Raw data:
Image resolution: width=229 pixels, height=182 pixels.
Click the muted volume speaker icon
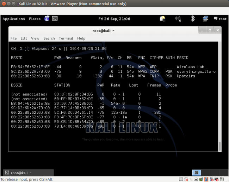coord(178,19)
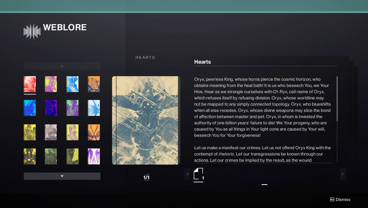The image size is (368, 208).
Task: Expand more lore entries with the down arrow
Action: pos(62,176)
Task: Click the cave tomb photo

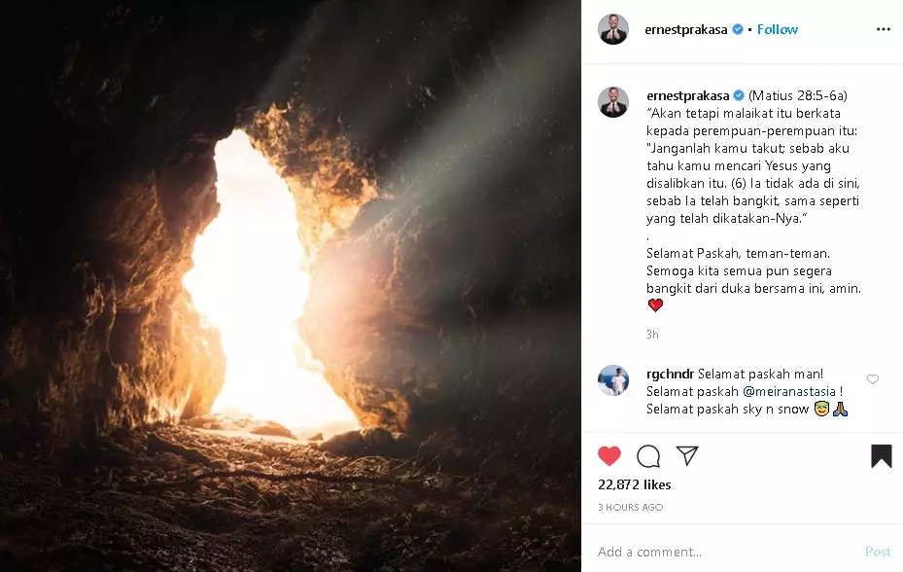Action: click(292, 286)
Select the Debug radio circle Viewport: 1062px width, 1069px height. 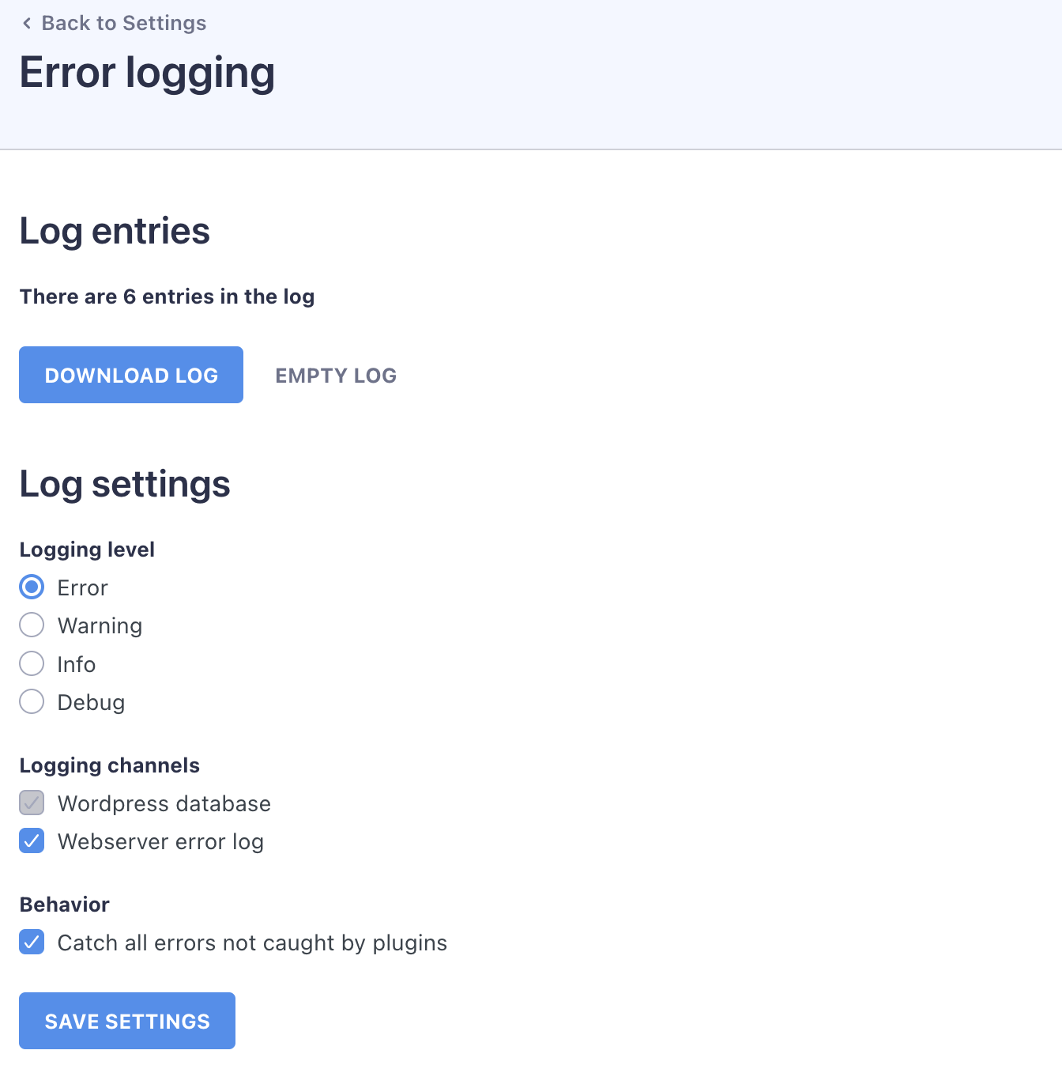pyautogui.click(x=32, y=701)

Exercise requirements: Update the rows from the first one through the line containing "Action: click(292, 286)", replacing "muted" with "silenced" and changing nothing else. Leave the pictures out.

Answer to the problem:
Image resolution: width=229 pixels, height=182 pixels.
Click the silenced volume speaker icon
coord(178,19)
The image size is (368, 208).
Task: Expand more lore entries with the down arrow
Action: pos(62,176)
Task: Click the cave tomb photo

Action: click(292, 286)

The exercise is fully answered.